I desire Mercy.

Thursday night. Sophie had her Theatre Recital tonight. She was adorable! All the kids did an excellent job and made the audience laugh continually.

My favorite quote from Jack this week. "I wish I had lice." I said, really why is that? "Because Damion has lice and he gets to stay home from school tomorrow." Jack has summeritis he can't wait for summer vacation.

Jack is doing exceptionally well. He is still sick in the morning, but he is looking better and waking up with color in his face which is a step in the right direction. I can see that he is feeling a bit better each day. Almost 2 weeks off steroids.

The Coffee Group leaves in the morning to speak at the Alta Mesa Church of Christ's Ladies Retreat. I am so looking forward to God blowing us away like he does each time. We bring our little mustard seed and He moves mountains. Incredible.

I am about half way through with "Walking With God" by John Eldredge. I am still loving it, I pray that I am living it. God is certainly revealing more to me and has been for the last several months. There is no getting bored with God that is for sure. He will keep you hopping.
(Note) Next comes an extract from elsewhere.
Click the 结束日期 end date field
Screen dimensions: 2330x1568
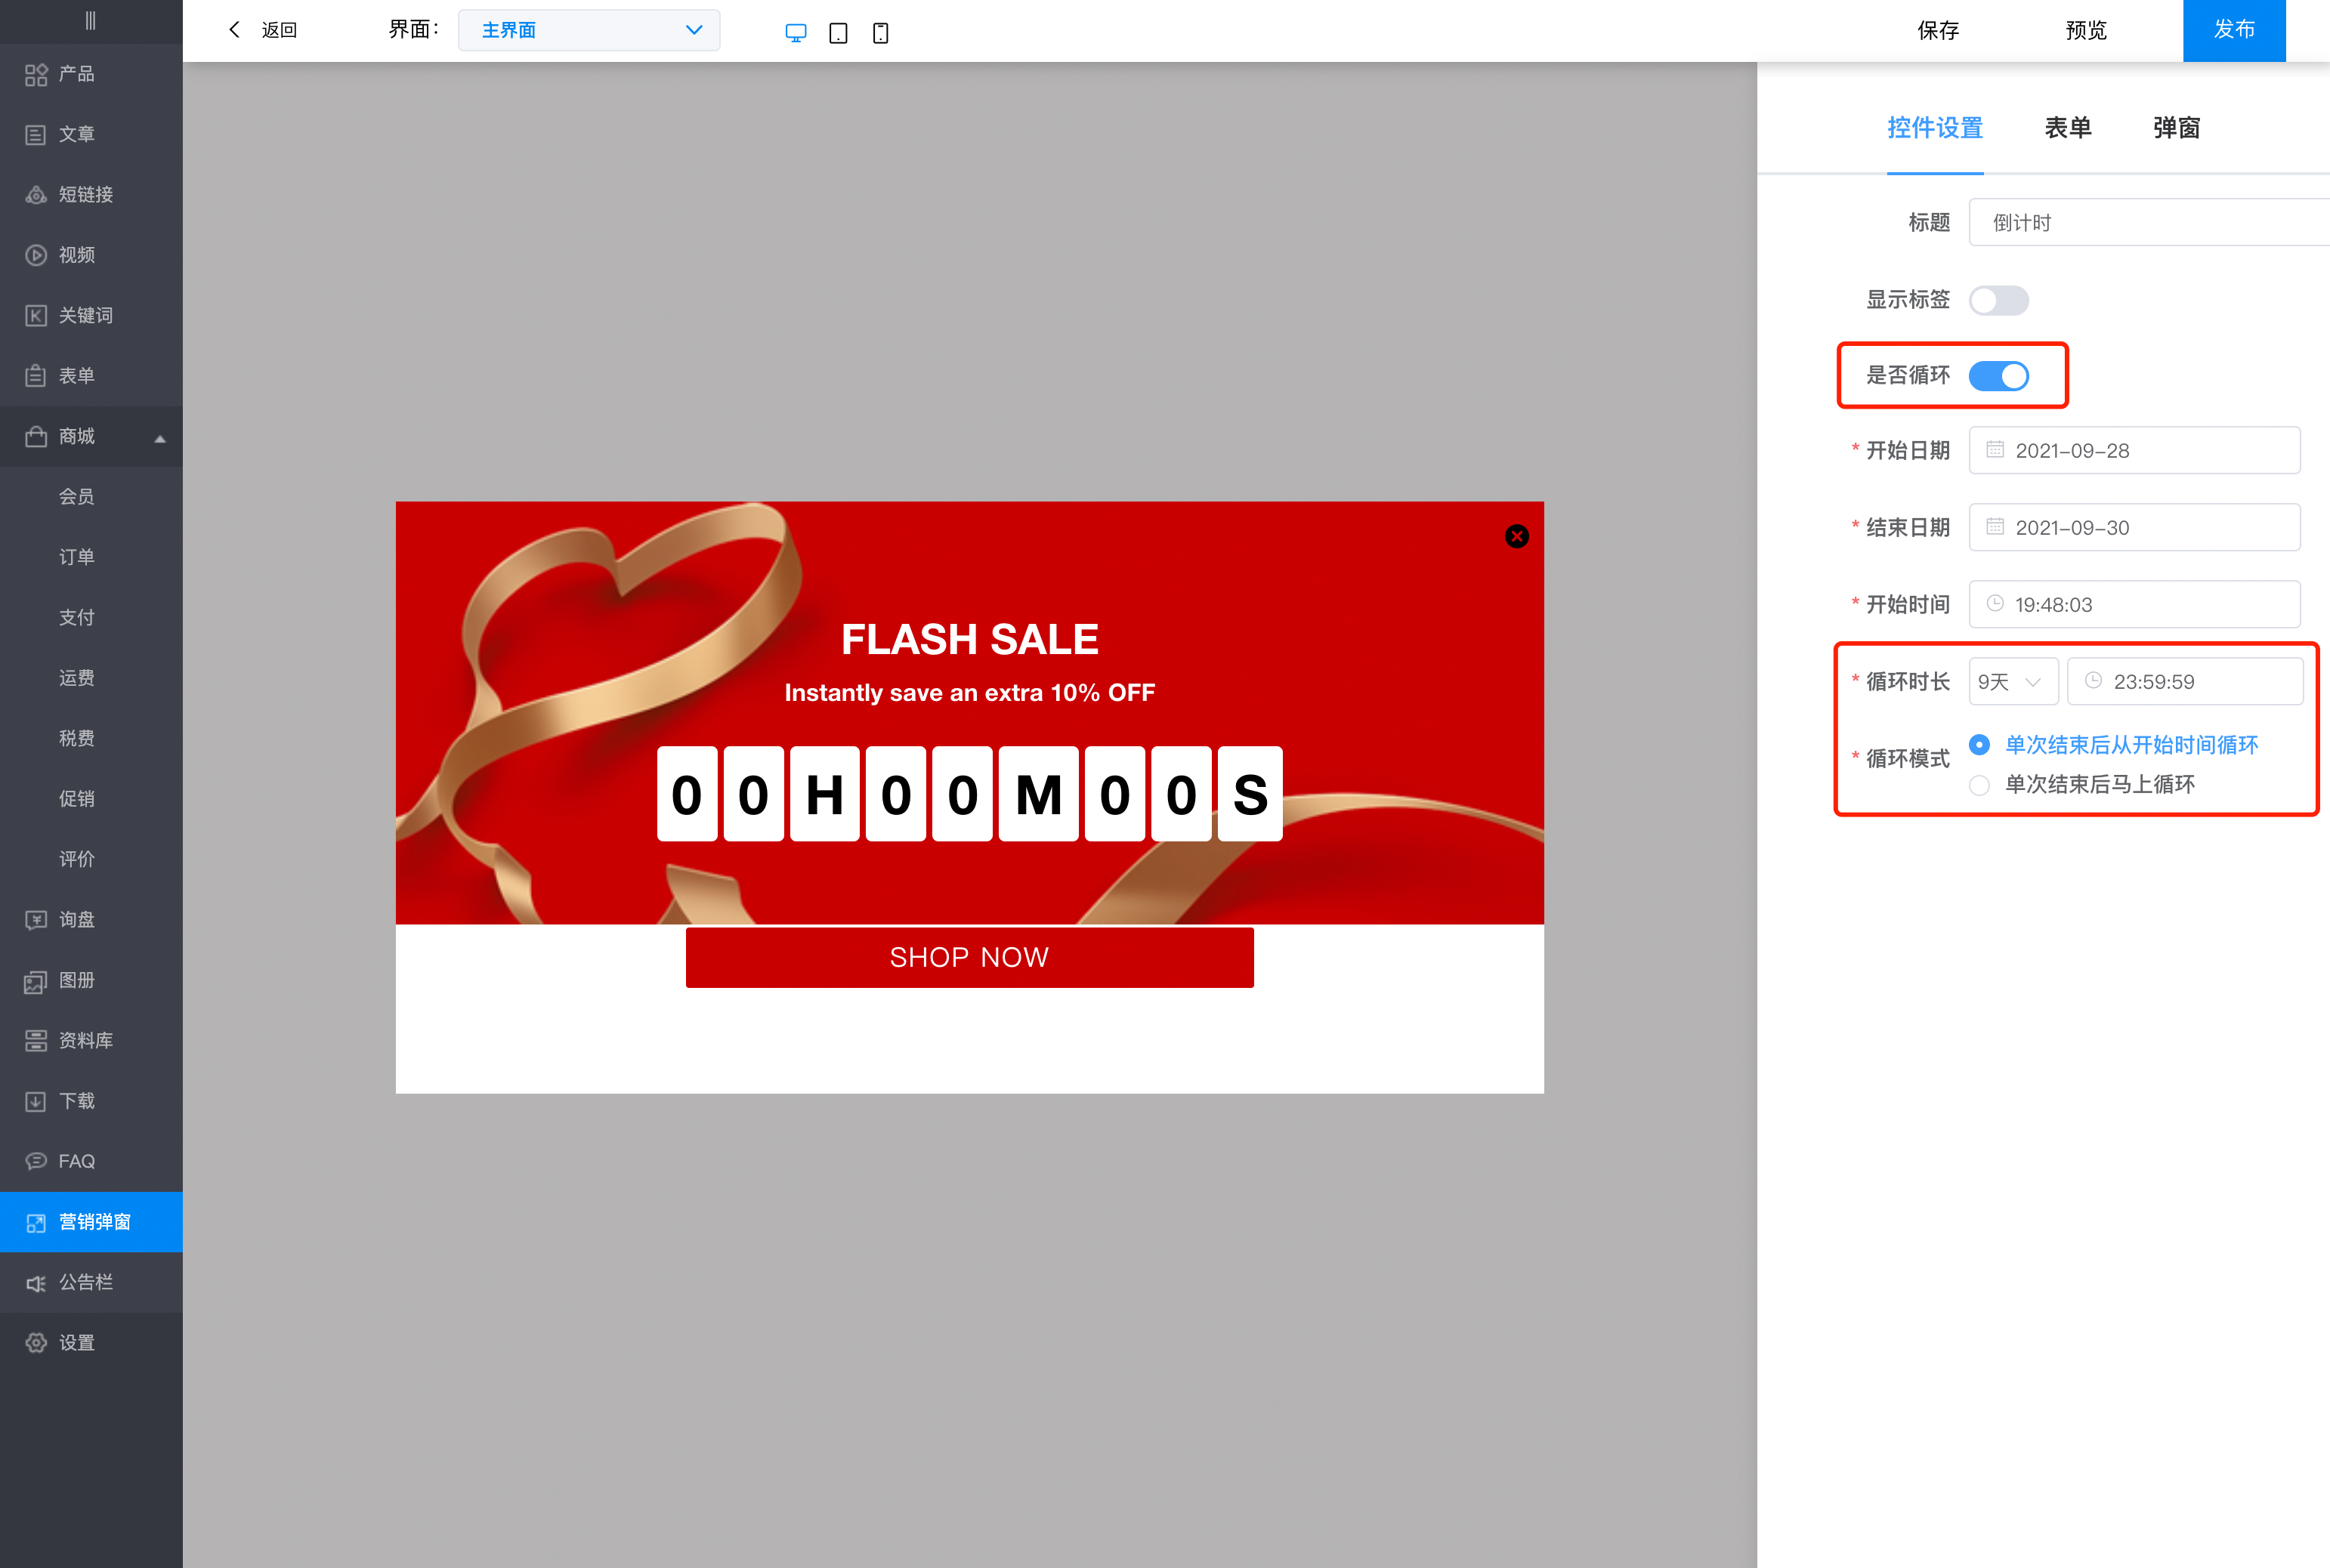[2134, 528]
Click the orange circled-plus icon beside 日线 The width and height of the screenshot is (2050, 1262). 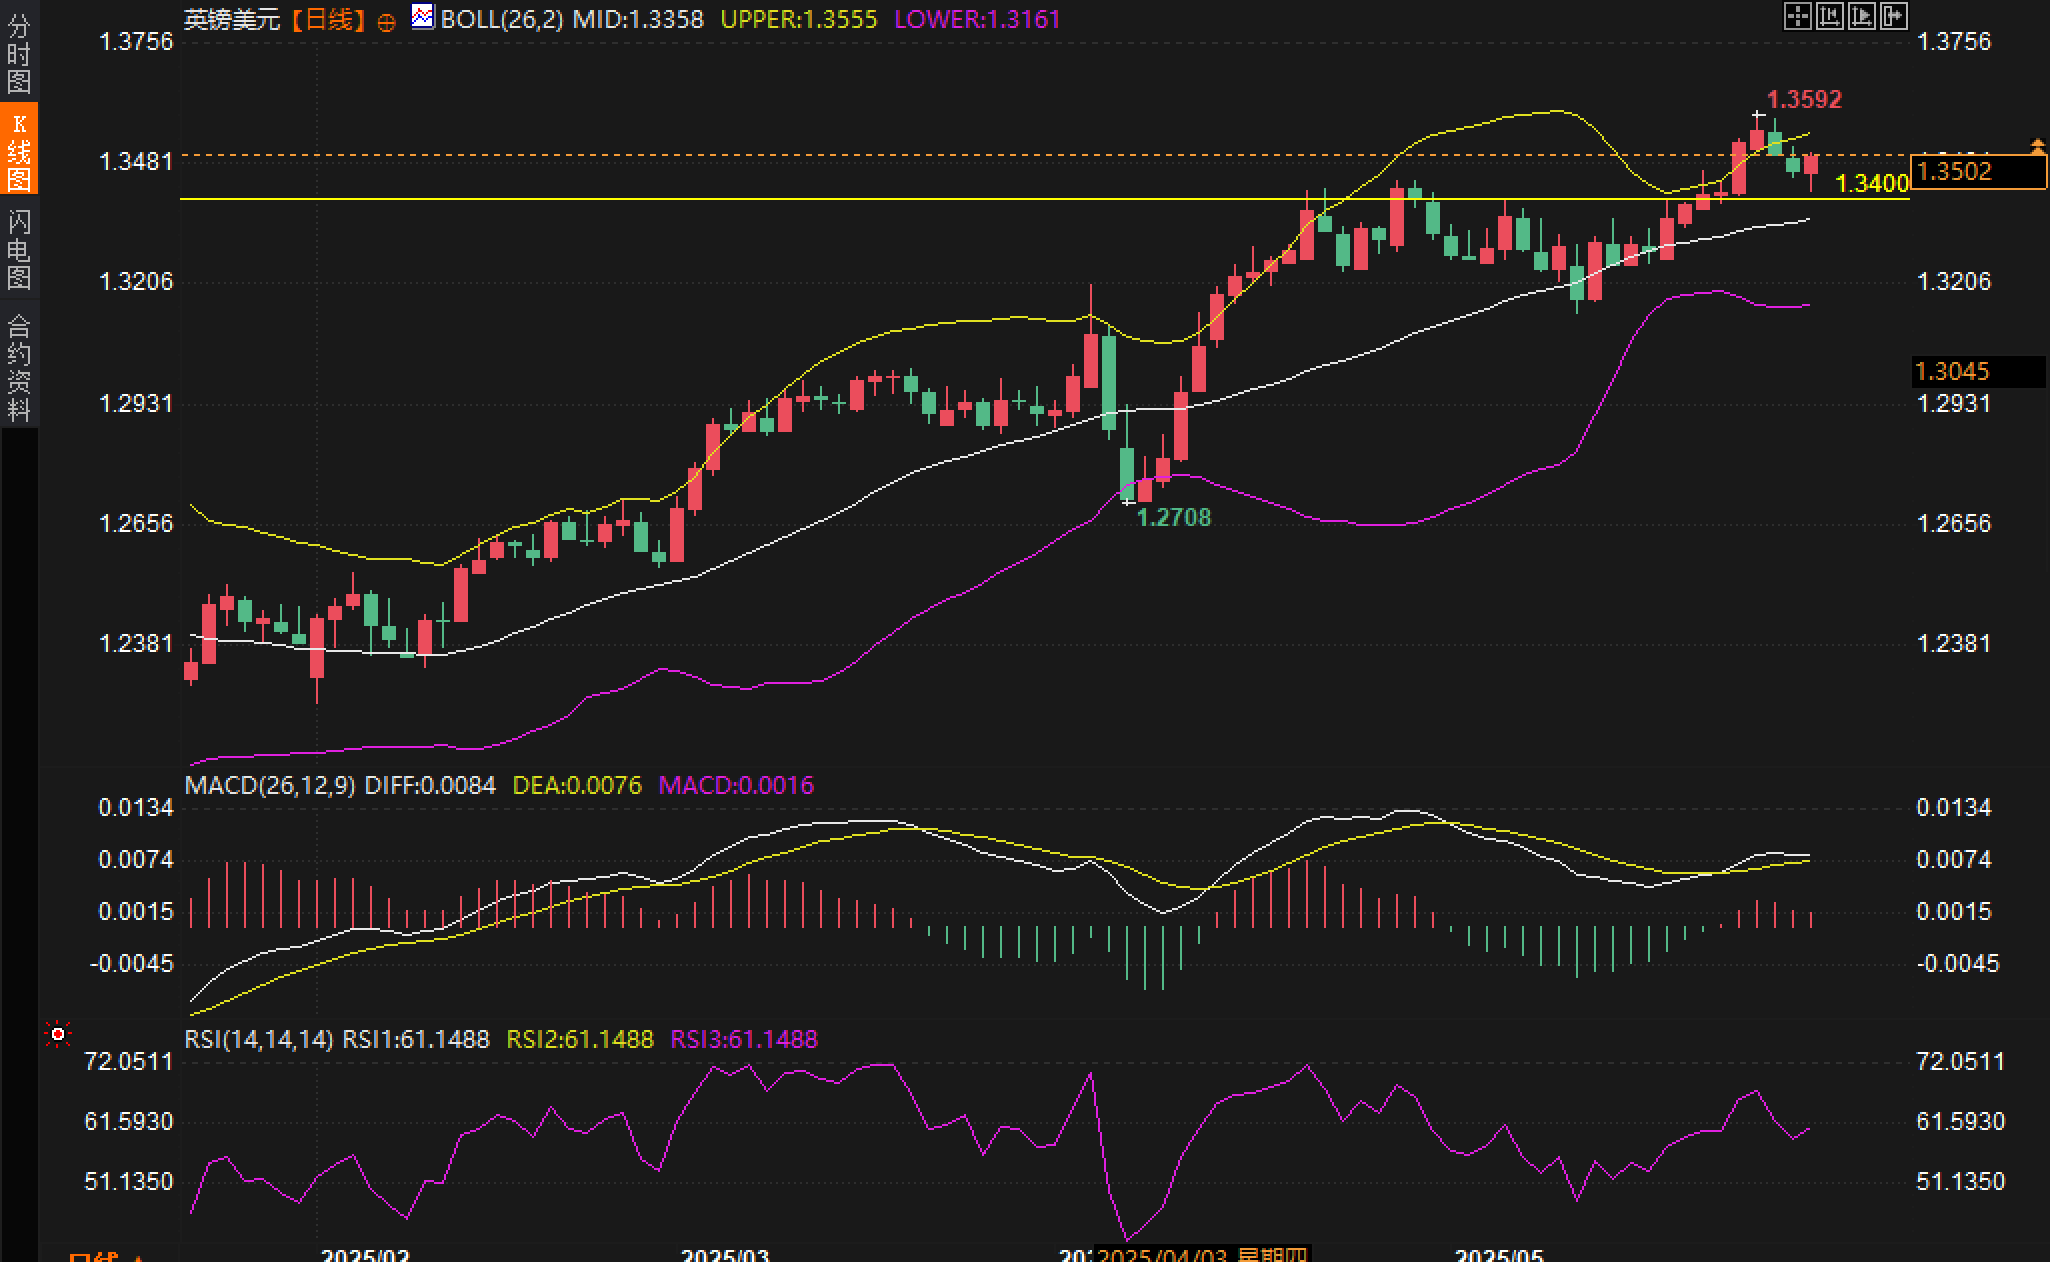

I went to a great class last night at Highland Church of Christ. Sally Gary is teaching a 6 week Wednesday night class on same-s*x attraction. It is so insightful. It is also very convicting and saddening to hear some stories about how Christians have acted with hatred and judgement and without love. The example in scripture she gave us last night was from when Jesus approached the Samaritan woman at the well. She was a sinner, she was an outcast. She went to the well in the middle of the day because she had been shunned by the other women. But Jesus approached her with kindness. He engaged her and he loved her right where she was. She hadn't repented and then found that Jesus loved her, he loved her first. That is the example of how followers of Christ should engage people that are struggling with sin. We are all struggling with sin after all, some of it might look a bit nicer, but to Jesus it is all sin. Love one another as Christ Jesus loves you.

I thought about my friend Carey alot last night. He and I became friends many years ago. He had a vibrant spirit and a generous nature that were apparent the first time I met him. We knew each other a bit from work, we both worked at a local grocery store. I was working nights after my day job to pay for my wedding. He was just trying to put food on his table. A couple of years went by that I didn't see him, but then one day I saw in our church bulletin that he was in the hospital. His mom was a member of our church. God put it on my heart to visit him in the hospital that day. At this point in our friendship we were merely acquaintances. I would have to remind him of my name and where I knew him from. I felt such a strong urging from the Spirit to visit him I went to the hospital, but I went with sweaty hands and a dry mouth. I didn't know how to even start a conversation. Before I opened his hospital door I prayed with tears in my eyes that God would give me words to speak. And He did. I introduced myself again to Carey, reminded him that I knew his mom and told him I had seen that he was in the hospital. He wasn't sure why I was there, I wasn't sure why I was there, but God knew. The Lord opened a door for me to share my past with him. I shared the ugliness of it all. Our sins were different but we were both sinners. And then I shared how I had been restored by God, how He sought me when I didn't want to be sought. He loved me when I didn't think I could be loved. And Carey's eyes softened towards me and he shared that he was afraid. He knew that he was not living a lifestyle that was in line with where God would want him. He didn't know if He could ever be forgiven. That day began a dialogue that lasted many years, a friendship that I treasured. My friend Carey asked that I sit with his family at his funeral before he died. I was able to spend time with him before his time on earth was done. I believe that more than anything Carey needed someone who loved Him with the love of the Lord and who pointed Him in God's direction. And I am so BLESSED that God allowed that person to be me. I must have said it a thousand times, "God loves you." Those words are powerful to someone who feels like they have walked too far away from God to be loved by Him.

People hurting, people in sin, they don't need hatred, they don't need condemnation, they need God's love and they need to enter into fellowship with people who can show them how to live out God's love. I will always err on the side of mercy, for I desire much mercy on my own head when I face Jesus.

Comments

Anna said…
Amen, and Amen. =) What an awesome story about your friend....how incredible that God led you to spread His love in the way that you did. You are such an inspiration to me...I love reading your blog because it always leaves me humbled & refreshed. You are a blessing. =)

I am so glad Jack is feeling better. I'm with him.....I am so ready for summer I can taste it. BRING IT! I don't know that I would want lice, however. HA!
Jessica said…
I love Sally and her ability to put into words exactly how I have felt for years. This is a subject that I have 'argued' with people about until I'm blue in the face and cried more tears for my friends who struggle with this. I wish that everyone could understand the concept of love first...
MelanieJoy said…
I love the story you shared about God using you in your friends life. It's a great reminder to us that He sets the people around us on purpose.
Glad to hear your Jack is doing well. Will continue to keep him in my prayers. Hope you are having a wonderful weekend.